SOME of the key ideas behind Dorset’s Local Plan need to be challenged – according to Dorchester councillors.
They say the idea of continuing housing growth, based on questionable Government targets, is flawed - and proposals about retail development are now out of date in the light of the pandemic.
Town councillors say the changes to society, over the last year, point to a need to re-think the future of our high streets as well as to look more closely at the impacts of climate change. Some have questioned whether the proposed revisions to the Local Plan will be able to be changed quickly enough in a period of upheaval and uncertainty once they have been agreed.
A consultation on proposed revisions in the plan is expected to begin before the end of January, lasting until March.
Dorchester councillor Stella Jones says many of the ideas behind the plan are now flawed in the light of the pandemic – and need a re-think to reflect what has already changed in our lives.
Cllr Fiona Kent-Ledger told a town council planning meeting that the plan needed to be more reactive and less wedded to some ideas from the past. “Covid has changed the face of retail, of everything,” she said.
Cllr Gareth Jones said it was no criticism of Dorset Council but the modelling on which the revisions to the plan are based are now at least two years out of date.
Cllr Andy Canning said that Covid had accelerated a trend away from the High Street shopping which ought to be reflected in the Local Plan review, although it appeared that old ideas were still being pursued.
Said planning committee chairman Cllr Robin Potter: “Remarkably there is very little difference in the plan, compared to two years ago.”

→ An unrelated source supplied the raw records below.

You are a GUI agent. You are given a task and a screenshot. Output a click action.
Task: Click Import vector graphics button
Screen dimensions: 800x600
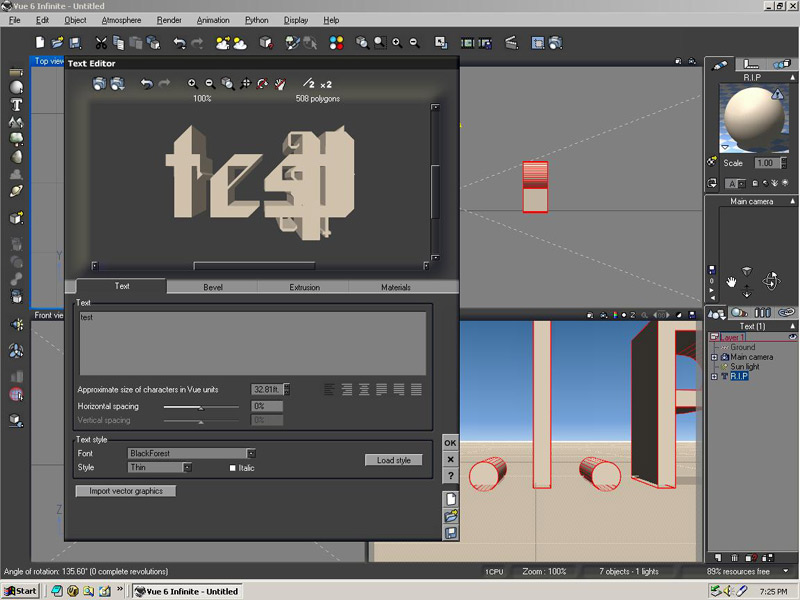click(126, 491)
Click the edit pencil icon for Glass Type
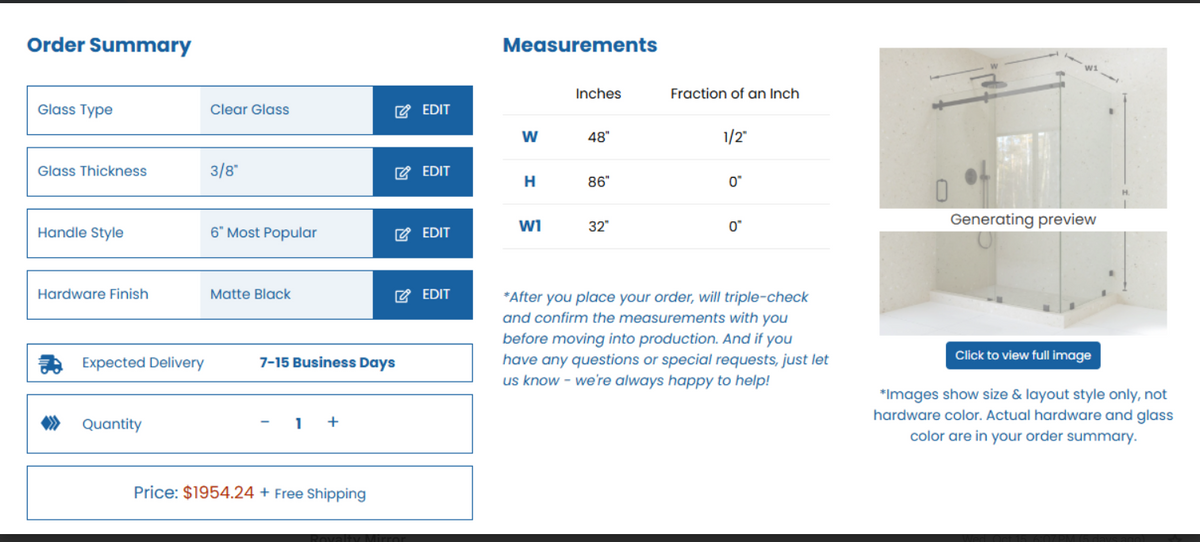The height and width of the screenshot is (542, 1200). [403, 111]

Cllr Molly Rennie said that little appears in the plan review about the trend, now accelerating, of people moving out of cities to areas like Dorset and the consequences that may have for house prices, services and local people. Dorchester town council is expected to further discuss and formulate its reactions to the local plan review at its planning meetings in February and March.
The town council remains opposed to proposals in the plan review for around 4,000 new homes to the north of the county town, claiming that Dorchester is being asked to take an unfair share of the county’s housing growth.